Hence, the maximum value is \(\displaystyle \frac{225}{32}\).

 

[CellCoree]

To find the maximum value of this expression, we can use the method of partial differentiation. Taking the partial derivative with respect to x and setting it equal to 0, we get:

4x^3y + 3x^2y + 2xy + y + y^2 + y^3 + y^4 = 0

Rearranging, we get:

x^3y + x^2y + xy + y + y^2 + y^3 + y^4 = 0

Factoring out y, we get:

y(x^3 + x^2 + x + 1 + y + y^2 + y^3) = 0

Since x and y are real numbers, we can set y = 0 to get the maximum value of the expression. Plugging in y = 0, we get:

x^4 + x^3 + x^2 = 0

Solving for x, we get x = 0 or x = -1. Substituting these values back into the original expression, we get the maximum value to be 0.

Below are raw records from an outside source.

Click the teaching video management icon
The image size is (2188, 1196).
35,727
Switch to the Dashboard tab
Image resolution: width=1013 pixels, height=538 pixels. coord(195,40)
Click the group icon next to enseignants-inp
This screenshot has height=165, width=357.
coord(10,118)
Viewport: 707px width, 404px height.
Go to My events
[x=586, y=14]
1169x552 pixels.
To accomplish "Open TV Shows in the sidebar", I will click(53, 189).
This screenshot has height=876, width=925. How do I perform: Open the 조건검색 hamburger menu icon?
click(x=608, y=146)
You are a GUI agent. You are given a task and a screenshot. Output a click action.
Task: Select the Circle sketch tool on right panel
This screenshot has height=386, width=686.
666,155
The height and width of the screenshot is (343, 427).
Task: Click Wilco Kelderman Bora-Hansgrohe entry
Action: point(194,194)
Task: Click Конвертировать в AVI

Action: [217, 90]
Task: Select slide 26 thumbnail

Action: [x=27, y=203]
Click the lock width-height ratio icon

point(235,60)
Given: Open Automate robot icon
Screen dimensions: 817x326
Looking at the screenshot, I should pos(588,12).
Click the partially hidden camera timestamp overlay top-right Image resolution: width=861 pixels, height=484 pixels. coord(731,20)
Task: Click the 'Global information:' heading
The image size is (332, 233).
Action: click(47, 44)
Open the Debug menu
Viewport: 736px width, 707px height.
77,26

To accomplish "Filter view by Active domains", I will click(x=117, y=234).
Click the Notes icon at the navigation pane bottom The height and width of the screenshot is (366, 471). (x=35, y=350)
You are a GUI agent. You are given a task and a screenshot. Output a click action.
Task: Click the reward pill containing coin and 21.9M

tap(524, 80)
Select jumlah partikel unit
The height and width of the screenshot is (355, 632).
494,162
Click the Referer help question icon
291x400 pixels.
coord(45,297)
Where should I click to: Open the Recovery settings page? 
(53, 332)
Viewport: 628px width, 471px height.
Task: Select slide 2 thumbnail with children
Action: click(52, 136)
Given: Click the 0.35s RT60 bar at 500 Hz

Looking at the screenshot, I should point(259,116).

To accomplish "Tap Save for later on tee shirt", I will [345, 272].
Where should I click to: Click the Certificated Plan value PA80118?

Therefore, the maximum value of the expression x^4y+x^3y+x^2y+xy+xy^2+xy^3+xy^4 is 0, when x = 0 and y = 2, or when x = -1 and y = 3. This means that the maximum value occurs when the real numbers x and y are either 0 and 2, or -1 and 3, and their sum is 2.